Strange behavior of traces from NUTS

I am trying to sample parameters in a system of ODEs using NUTS, and would see strange traces about half of the times as shown below.

What look strange to me is that, at some point, the trace would become almost flat. It happens with different NUTS parameters I tested: warmup=1000,1500; adapt_delta > 0.8; max_treedepth=10, 15.

See below for my Stan code. The priors are \mathcal{N} (1, 1) for all thetas. We only have values for y_4 at all time points for input but not the other three variables.

functions {
    real[] sho(real t, real[] y, real[] theta, real[] x_r, int[] x_i) {
        real dydt[4];
        real beta;
        real m_inf;

        dydt[1] = theta[1] * theta[2] * exp(-theta[3] * t) - theta[4] * y[1];
        dydt[2] = (theta[5] * y[1] * y[1])
            / (theta[6] * theta[6] + y[1] * y[1]) - theta[7] * y[2];
        dydt[3] = theta[8] * (y[4] + theta[9])
            * (theta[9] / (y[4] * theta[9]) - y[3]);
        beta = 1 + theta[10] * theta[11] / pow(theta[10] + y[4], 2);
        m_inf = y[2] * y[4] / ((theta[12] + y[2]) * (theta[13] + y[4]));
        dydt[4] = 1 / beta * (
                * (theta[15] * pow(m_inf, 3) * pow(y[3], 3) + theta[16])
                * (theta[18] - (1 + theta[14]) * y[4])
            - theta[17] * pow(y[4], 2) / (pow(theta[19], 2) + pow(y[4], 2))

        return dydt;
data {
    int<lower=1> N;        // number of variables
    int<lower=1> T;        // number of time steps
    real y0[N];            // initial values
    real y[T];             // values at all time points
    real t0;               // initial time point
    real ts[T];            // all time points
    real mu_prior[19];     // mean of prior
    real sigma_prior[19];  // standard deviation of prior
transformed data {
    real x_r[0];
    int x_i[0];
parameters {
    real<lower=0> sigma;
    real<lower=0> theta[19];
model {
    real y_hat[T, N];
    sigma ~ cauchy(0, 0.05);
    for (j in 1:19) {
        theta[j] ~ normal(mu_prior[j], sigma_prior[j]);
    y_hat = integrate_ode_rk45(sho, y0, t0, ts, theta, x_r, x_i);
    for (t in 1:T) {
        y[t] ~ normal(y_hat[t, 4], sigma);

I would appreciate it if anyone can provide some advice for diagnosing and fixing this issue. Thanks!

1 Like

Are there any warnings getting printed as this runs?

This could be the ODE solver is failing somewhere, or there is a bug in the specification of the ODE. Maybe use rstan’s expose_stan_functions function to try to debug the ODE function external to Stan. There might be a bug in it or something.

1 Like


I always get the following warnings when sampling finishes:

WARNING:pystan:583 of 1000 iterations ended with a divergence (58.3 %).

What you will do »
1: Translate this sentence from the forum thread on NUTS traces into Spanish: "Are there any warnings getting printed as this runs?"
2: Retype the part of the forum thread on NUTS traces starting at "Are there any" and ending at "it or something.".
The entries have nothing to do with this work.

Information shown »
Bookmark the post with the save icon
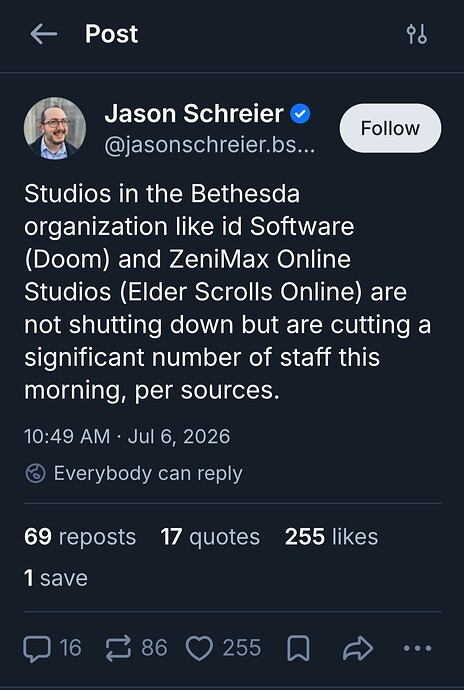 (x=298, y=648)
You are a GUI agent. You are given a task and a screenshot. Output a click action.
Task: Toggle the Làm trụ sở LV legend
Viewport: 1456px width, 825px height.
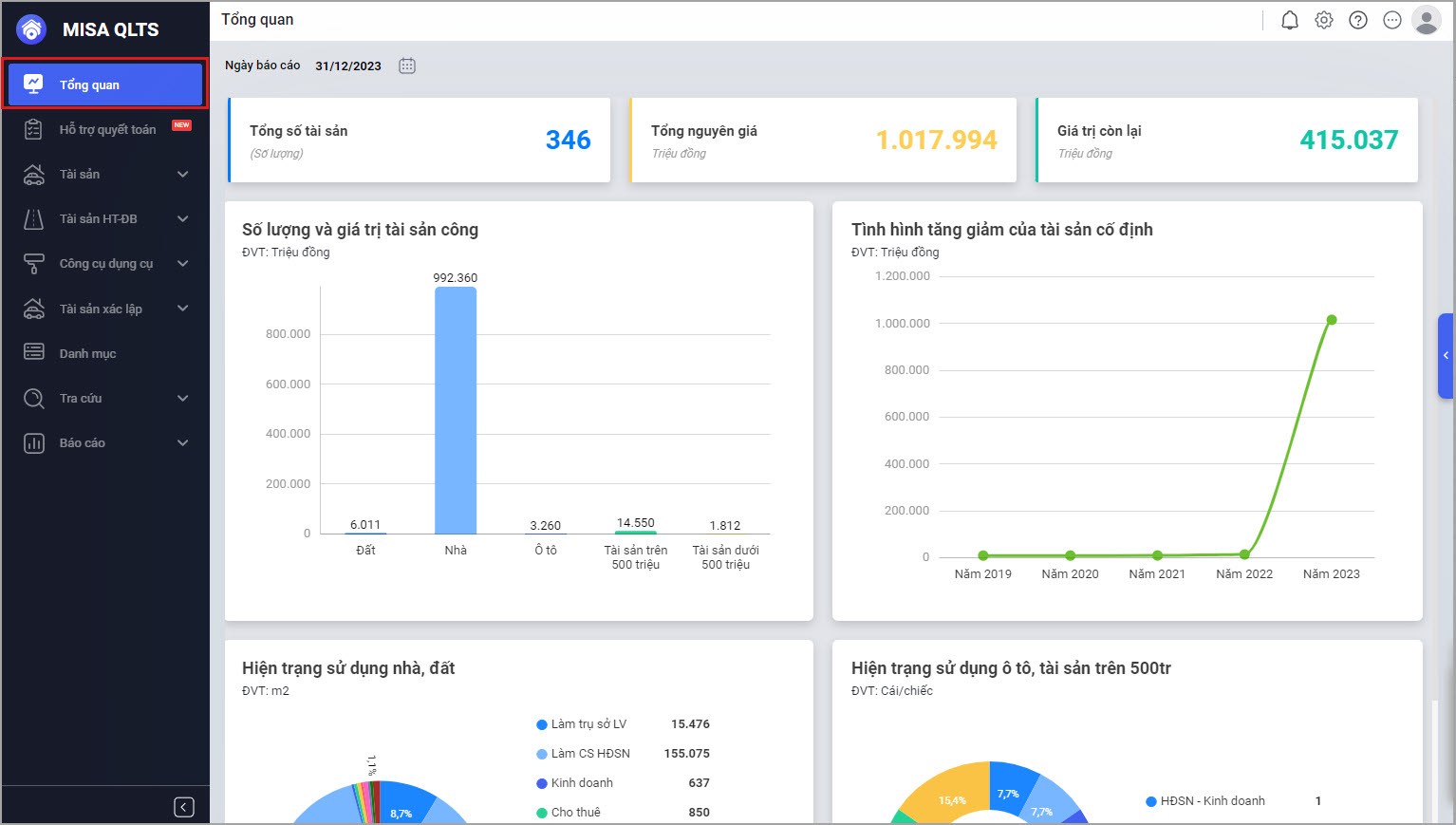pyautogui.click(x=588, y=724)
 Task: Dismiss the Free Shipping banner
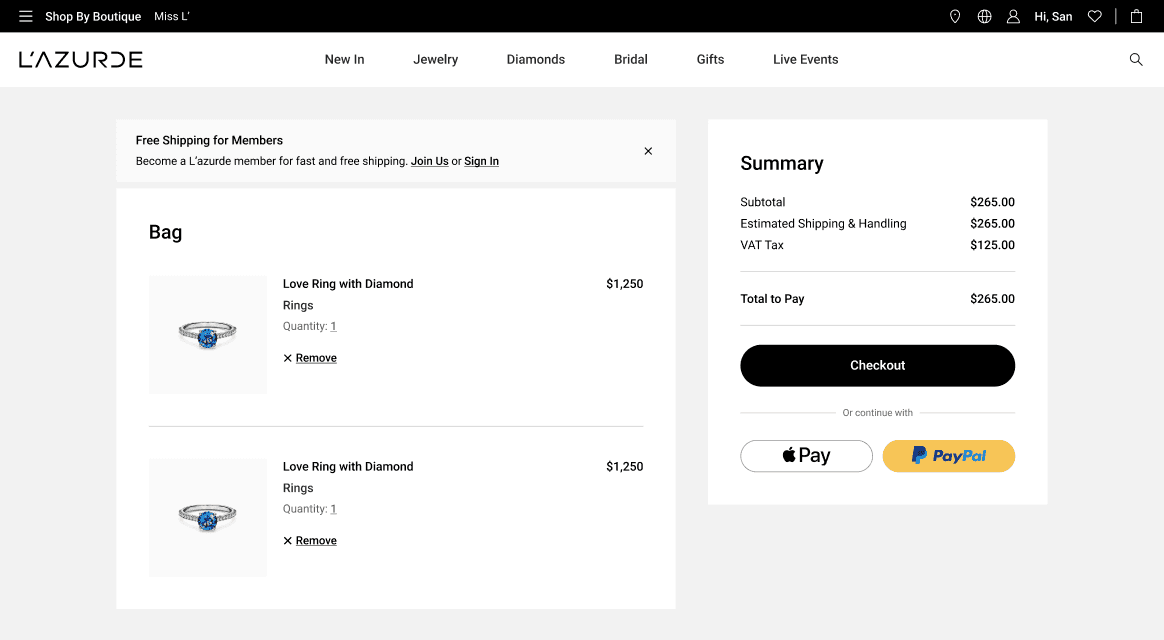pos(648,151)
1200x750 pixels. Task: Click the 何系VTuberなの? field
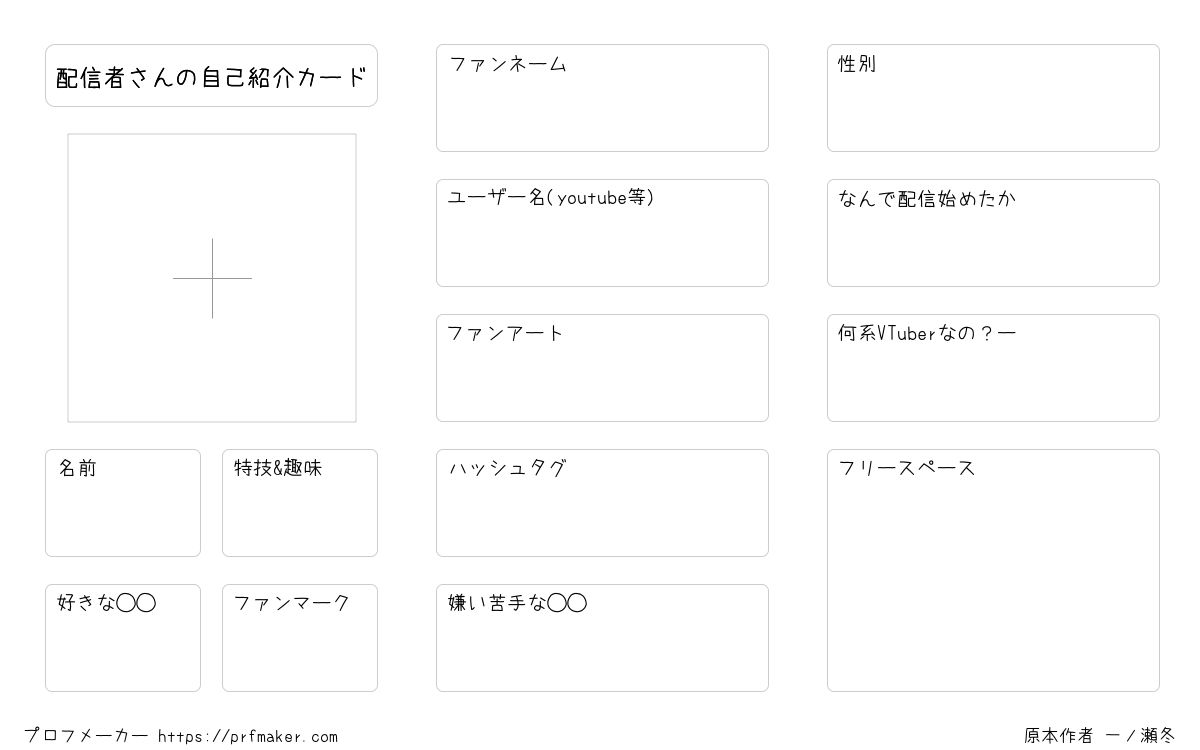[x=993, y=368]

Task-by-task outputs »
1: ¿Se está imprimiendo alguna advertencia mientras esto se ejecuta?

2:
Are there any warnings getting printed as this runs?

This could be the ODE solver is failing somewhere, or there is a bug in the specification of the ODE. Maybe use rstan’s expose_stan_functions function to try to debug the ODE function external to Stan. There might be a bug in it or something.